____ Text segment

2- Director of Urban Planning, Tarbiat Modares University
2- Director of Urban Planning, Tarbiat Modares University
Abstract: (10078 Views)
Sustainable design (also called environmental design, environmentally sustainable design, environmentally conscious design, etc.) is the philosophy of designing physical objects, the built environment, and services to comply with the principles of social, economic, and ecological sustainability. Generally speaking, Environmentally Sustainable Design endeavors to reduce the impacts of the construction on the natural environment, in addition to improving the comfort of inhabitants.
Human climatic comfort as an important factor of attending people in urban open spaces is one of the most effective varieties for creating Sustainable urban places in order to achieve viable lively social living in urban areas. Owing to the fact, improving the quality of life and human comfort should be taken into account by urban studies and urban experts. Thus, the importance of climatic studies connected to open space and utilizing the results to access a better spatial structure in urban projects is undeniable. In terms of climate comfort, there are several factors affect the human life and the responsiveness of urban spaces to the human needs. One of the most important factors of climate comfort is the airflow. In this regard, airflow defines as the motion of air passes through objects especially high-rise buildings. The amount of air can be measured by its volume or by its mass.
In this study, the optimum usage of air flow to improve the quality of climatic comfort around high-rise buildings has been taken into consideration. Actually, this research aims to apply the airflows for designing urban spaces especially in high-rise areas. In fact, the appropriate usage of airflows has been considered as an important approach of creating responsible urban space to meet the needs of human comfort. Hence, this paper tries to answer these questions: “How does wind behave around Ekbatan buildings?” And “In response to the human comfort, which forms are preferred regarding the existing air flow patterns in Ekbatan complex?”
Several studies about air flow’s effects and difficulties around high buildings have been conducted by researchers such as Arens (1981), Penwarden (1973), Aynsley (1976), Davenport (1976).In addition, in Iran ,Ranjbar (1389), Tahbaz (1370, 1386), Razjouyan (1372, 1386) carried out researches on architectural aerodynamic and airflow around urban blocks.

________
____ Stored rows

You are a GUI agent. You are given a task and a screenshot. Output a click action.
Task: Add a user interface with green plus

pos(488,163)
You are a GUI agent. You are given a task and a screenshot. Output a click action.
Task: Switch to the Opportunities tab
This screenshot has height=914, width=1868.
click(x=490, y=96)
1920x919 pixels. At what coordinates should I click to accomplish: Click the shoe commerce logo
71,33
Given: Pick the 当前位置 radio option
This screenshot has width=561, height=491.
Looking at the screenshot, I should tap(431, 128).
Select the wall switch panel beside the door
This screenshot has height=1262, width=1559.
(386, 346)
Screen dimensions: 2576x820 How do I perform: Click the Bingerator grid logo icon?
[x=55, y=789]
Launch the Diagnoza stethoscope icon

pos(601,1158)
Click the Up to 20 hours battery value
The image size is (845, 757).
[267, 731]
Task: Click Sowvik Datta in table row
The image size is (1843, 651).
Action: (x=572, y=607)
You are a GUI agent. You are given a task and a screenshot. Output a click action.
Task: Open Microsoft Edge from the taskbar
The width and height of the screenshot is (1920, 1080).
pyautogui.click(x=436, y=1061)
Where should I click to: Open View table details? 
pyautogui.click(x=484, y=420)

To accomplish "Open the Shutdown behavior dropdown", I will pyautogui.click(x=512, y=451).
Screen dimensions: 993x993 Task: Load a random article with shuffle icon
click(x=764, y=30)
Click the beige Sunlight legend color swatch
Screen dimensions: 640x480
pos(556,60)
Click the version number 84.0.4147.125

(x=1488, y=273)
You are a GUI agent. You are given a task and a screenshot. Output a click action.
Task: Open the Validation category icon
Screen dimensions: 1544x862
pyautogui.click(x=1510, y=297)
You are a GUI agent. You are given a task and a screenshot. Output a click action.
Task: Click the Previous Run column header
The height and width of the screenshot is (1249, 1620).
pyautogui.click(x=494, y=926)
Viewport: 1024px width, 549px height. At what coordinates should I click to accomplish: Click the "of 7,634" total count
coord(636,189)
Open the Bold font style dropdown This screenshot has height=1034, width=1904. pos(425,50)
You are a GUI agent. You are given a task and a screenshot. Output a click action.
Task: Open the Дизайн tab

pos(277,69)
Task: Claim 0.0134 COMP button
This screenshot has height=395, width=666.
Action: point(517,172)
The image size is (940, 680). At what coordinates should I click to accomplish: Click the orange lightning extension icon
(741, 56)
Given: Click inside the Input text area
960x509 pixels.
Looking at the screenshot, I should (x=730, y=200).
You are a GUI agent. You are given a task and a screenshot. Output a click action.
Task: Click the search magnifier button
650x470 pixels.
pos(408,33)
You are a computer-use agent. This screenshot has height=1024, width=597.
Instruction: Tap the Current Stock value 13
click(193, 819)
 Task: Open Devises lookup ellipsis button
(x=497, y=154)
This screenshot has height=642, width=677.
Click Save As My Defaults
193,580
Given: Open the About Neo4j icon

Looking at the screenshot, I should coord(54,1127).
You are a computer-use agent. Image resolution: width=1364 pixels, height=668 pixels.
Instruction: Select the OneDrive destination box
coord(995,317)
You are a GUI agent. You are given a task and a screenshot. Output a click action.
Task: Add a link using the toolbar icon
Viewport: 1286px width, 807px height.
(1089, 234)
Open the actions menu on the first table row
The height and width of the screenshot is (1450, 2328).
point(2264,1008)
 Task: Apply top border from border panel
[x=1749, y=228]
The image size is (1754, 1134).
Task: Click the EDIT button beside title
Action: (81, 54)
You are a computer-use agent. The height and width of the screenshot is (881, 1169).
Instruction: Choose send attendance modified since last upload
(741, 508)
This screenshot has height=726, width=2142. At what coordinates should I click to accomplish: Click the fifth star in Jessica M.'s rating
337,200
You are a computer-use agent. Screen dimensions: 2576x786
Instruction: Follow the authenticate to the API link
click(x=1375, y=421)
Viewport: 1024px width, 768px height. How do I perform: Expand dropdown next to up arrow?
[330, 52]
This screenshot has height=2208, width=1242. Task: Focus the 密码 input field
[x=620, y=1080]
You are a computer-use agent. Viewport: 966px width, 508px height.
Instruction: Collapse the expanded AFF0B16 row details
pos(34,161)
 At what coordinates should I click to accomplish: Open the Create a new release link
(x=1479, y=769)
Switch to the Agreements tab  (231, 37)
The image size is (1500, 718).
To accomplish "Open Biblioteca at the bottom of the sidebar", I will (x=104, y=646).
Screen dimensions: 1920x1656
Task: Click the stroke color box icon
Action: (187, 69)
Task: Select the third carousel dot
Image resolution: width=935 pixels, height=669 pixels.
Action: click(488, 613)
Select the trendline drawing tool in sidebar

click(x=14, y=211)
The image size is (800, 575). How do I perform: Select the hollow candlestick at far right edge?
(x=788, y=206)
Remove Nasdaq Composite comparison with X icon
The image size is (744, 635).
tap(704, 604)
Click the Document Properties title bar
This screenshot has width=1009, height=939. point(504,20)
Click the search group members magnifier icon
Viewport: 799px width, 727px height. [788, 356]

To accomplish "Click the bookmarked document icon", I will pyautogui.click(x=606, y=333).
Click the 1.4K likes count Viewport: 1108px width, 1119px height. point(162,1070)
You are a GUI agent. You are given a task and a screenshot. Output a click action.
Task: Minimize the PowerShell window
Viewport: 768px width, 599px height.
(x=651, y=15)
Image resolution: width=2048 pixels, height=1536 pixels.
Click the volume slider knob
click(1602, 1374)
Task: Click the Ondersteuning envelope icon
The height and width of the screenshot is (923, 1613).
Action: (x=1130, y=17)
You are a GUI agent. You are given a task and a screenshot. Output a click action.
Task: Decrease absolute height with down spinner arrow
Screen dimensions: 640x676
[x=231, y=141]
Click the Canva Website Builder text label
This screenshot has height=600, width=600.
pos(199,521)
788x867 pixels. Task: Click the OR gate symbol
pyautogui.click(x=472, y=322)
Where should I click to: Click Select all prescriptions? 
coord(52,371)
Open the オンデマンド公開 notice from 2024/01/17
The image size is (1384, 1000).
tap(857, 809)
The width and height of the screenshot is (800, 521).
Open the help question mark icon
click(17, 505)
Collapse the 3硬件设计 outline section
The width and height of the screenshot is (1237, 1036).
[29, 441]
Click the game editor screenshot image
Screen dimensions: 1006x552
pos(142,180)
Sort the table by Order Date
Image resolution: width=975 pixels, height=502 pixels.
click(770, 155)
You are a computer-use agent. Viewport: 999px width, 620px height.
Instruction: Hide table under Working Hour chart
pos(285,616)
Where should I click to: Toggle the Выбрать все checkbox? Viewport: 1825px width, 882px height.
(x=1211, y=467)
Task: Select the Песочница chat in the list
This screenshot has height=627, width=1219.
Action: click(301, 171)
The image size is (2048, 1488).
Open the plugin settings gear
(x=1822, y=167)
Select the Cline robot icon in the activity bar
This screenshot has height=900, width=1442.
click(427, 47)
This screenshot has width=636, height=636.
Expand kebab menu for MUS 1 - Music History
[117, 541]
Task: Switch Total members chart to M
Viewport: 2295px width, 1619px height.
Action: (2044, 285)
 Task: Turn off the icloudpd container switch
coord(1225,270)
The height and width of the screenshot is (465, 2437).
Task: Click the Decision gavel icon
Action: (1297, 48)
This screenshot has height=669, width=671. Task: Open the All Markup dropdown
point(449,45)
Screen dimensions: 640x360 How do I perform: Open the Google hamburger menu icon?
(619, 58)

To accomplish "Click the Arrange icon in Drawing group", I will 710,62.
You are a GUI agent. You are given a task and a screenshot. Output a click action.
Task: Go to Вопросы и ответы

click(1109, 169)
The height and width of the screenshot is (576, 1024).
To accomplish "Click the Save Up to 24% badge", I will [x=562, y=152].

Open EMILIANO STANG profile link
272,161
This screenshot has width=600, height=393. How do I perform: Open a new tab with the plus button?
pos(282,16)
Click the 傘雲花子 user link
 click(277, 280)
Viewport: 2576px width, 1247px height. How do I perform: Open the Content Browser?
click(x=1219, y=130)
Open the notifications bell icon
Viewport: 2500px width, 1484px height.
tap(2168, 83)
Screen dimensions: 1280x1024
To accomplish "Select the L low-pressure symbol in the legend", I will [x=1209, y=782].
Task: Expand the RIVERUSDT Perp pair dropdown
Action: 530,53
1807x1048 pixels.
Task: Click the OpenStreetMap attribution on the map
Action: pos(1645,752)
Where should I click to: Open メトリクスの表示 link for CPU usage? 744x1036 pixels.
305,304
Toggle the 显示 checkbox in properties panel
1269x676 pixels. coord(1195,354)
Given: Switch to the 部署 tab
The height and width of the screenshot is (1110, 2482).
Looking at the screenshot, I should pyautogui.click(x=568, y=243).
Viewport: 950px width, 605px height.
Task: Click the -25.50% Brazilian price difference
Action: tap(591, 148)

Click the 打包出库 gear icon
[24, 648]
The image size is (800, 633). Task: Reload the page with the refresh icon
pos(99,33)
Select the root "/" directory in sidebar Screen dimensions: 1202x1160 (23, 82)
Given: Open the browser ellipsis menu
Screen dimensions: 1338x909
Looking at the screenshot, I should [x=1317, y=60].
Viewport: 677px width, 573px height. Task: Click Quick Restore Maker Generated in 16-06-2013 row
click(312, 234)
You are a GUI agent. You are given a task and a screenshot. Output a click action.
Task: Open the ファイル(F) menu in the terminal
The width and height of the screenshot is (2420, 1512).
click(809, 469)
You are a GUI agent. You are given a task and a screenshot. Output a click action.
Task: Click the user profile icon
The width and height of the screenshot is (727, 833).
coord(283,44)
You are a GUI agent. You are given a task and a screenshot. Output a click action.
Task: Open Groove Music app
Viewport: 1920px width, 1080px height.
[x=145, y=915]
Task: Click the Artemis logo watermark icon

________

### Required work
Extend the text on airflow around the high-rise buildings of the Ekbatan complex, starting right after its final sentence.

### Result
The research method of this paper is a practical analytics. Required information for this study is collected via observation, literature review, and documentaries. In this paper, three steps have been followed: First, The descriptive- annalistic method used for understanding the present situation. Second, Simulation technique (by ENVI-met software) employed to observe and analyze the relation between the shape of high-rise residential buildings and wind behavior in the case study. Third, a logical argumentation to reach the conclusion. ENVI-met is a three-dimensional microclimate model designed to simulate the surface – plant-air interactions in urban environment with a typical resolution of 0.5 to 10 min space and 10 sec in time. Typical areas of application are Urban Climatology, Architecture, Building Design or Environmental Planning, just to name a few. ENVI-met is a prognostic model based on the fundamental laws of fluid dynamics and thermo- dynamics. The model includes the simulation of: flow around and between buildings, exchange processes of heat and vapor at the ground surface and at walls, turbulence, exchange at vegetation and vegetation parameters, bioclimatology and pollutant dispersion.
The selected area is in Ekbatan complex located in Tehran, Iran which consist of three phases. The modeling area is selected from three phases with different types of residential buildings. The reason for selecting Ekbatan complex is the variety of buildings in forms and public spaces surrounded them and as well as airflow concerns in this area. Climatic data entered into the software is May average data in 2013.
Eventually, the best form for Ekbatan residential buildings was evaluated according to the human comfort against wind. For more explanation, some of the most important rules for urban designing based on airflow comfort have been verified here. When wind strikes buildings, especially high-rise buildings, the wind that flows down the facade, causes to accelerating wind speeds near the windward corners. The increase in wind speed directly depends on the height. Besides, Wind is funneled between two buildings causing wind acceleration between them. According to the simulations, the behavior of wind, particularly the speed of wind, changes while passing through the buildings.
Furthermore, the spatial pattern of Ekbatan complex has been analyzed from different aspects of airflow. The optimized plot has been presented based on three axes. As follow:
1. Analyzing the physical pattern of the location. In other words, this axis tries to understand how buildings were organized next to each other in an adjacent unit.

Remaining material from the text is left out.